Nearly one-third of Americans (30 percent) surveyed don’t know how the United States Supreme Court ruled on the Affordable Care Act last week; another 15 percent think the law was overturned, says the Pew Research Center for the People & the Press. Nineteen percent of Republicans, 13 percent of independents and 11 percent of Democrats thought the court had struck down the Affordable Care Act as unconstitutional.
Age factored into knowledge of the ruling, too:
There are substantial age differences in news interest in the decision, as well as in awareness of what the court decided. Only about quarter of those younger than 30 (24%) followed news about the court’s health care decision very closely. That compares with 42% of those 30 to 49 and majorities of those 50 to 64 (56%) and 65 and older (62%).

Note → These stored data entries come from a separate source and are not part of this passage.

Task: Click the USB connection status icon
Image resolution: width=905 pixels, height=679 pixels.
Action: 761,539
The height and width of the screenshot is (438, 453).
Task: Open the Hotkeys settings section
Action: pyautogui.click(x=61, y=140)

Just 37% of those younger than 30 know that the court upheld most of the law’s provisions; majorities of older age groups know that the court upheld most provisions. Majorities of those who have attended college answered this correctly, compared with 44% of those with a high school education or less.
CNN and Fox executives can stop worrying about their missteps on Thursday, since reporting correctly apparently wouldn’t have mattered to a large number of Americans anyway. On the other hand, a recent study by Fairleigh Dickinson University showed that people who watch no news could answer more questions about international current events accurately than people who watch cable news, so one could see an argument for getting things right in the future.